RECORDS —
Segment Open
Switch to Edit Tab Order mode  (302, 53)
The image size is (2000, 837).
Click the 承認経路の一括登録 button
Segment Closed
Segment Open
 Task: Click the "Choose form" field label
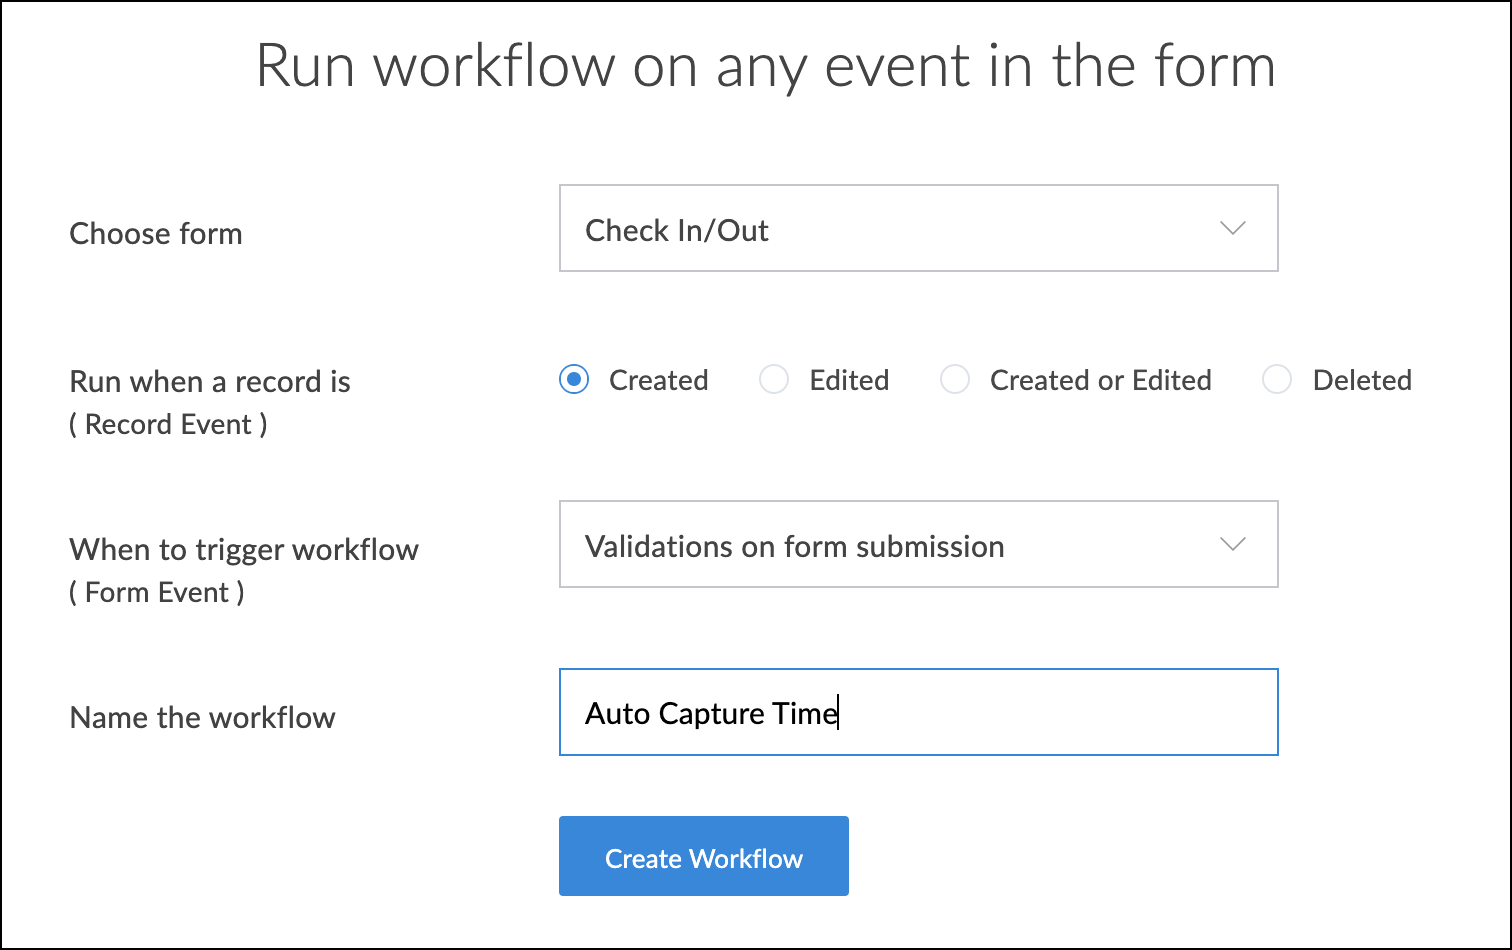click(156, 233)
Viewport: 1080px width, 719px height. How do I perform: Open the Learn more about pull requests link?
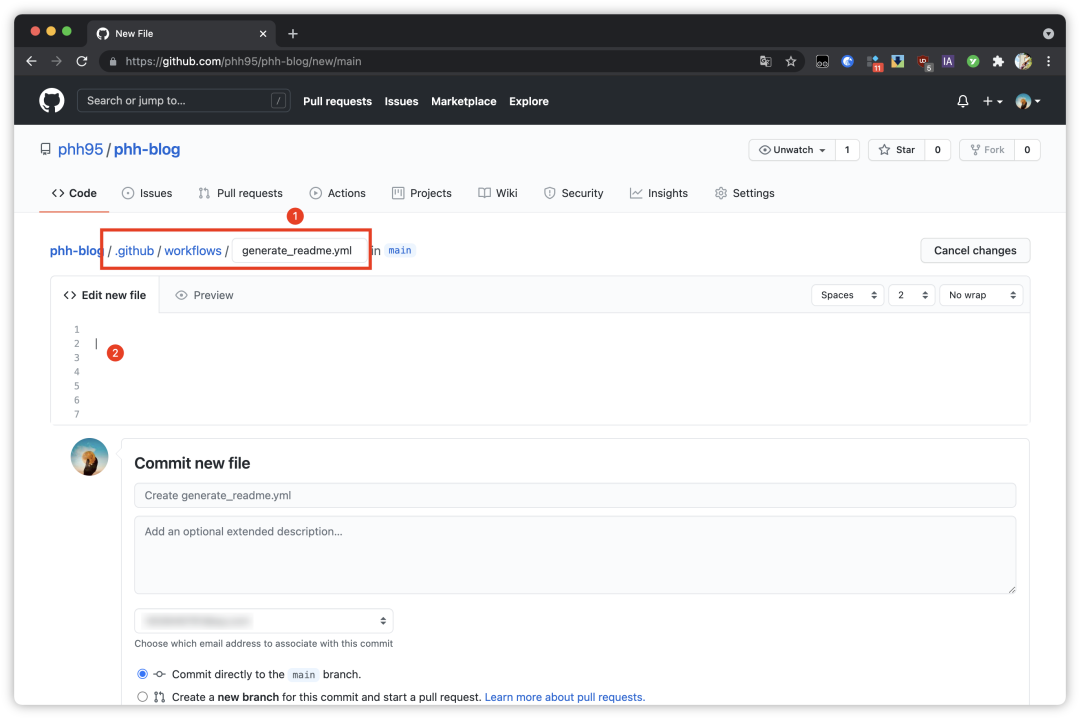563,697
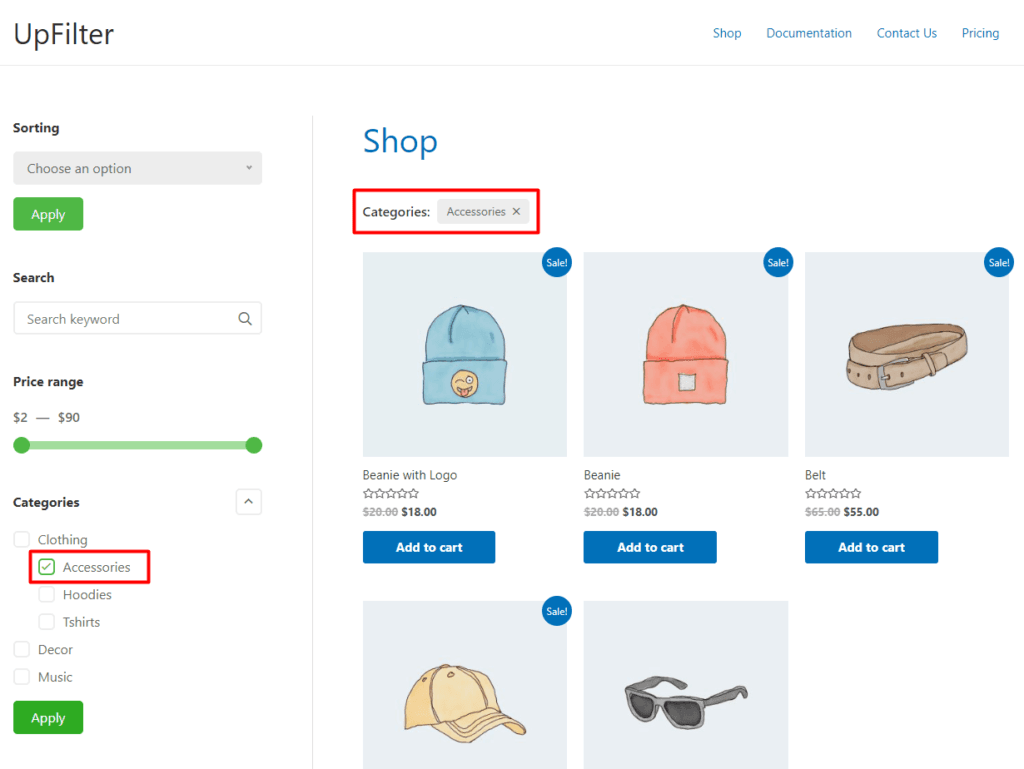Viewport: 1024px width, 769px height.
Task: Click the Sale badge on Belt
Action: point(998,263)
Segment Closed
PROBLEM TO WORK ON — Within the listing above, give again exactly every line from the line with "The image size is (2000, 837)." through the line with "Click the 承認経路の一括登録 button", both included, and no other line.

SOLUTION TO THE EXERCISE —
The image size is (2000, 837).
Click the 承認経路の一括登録 button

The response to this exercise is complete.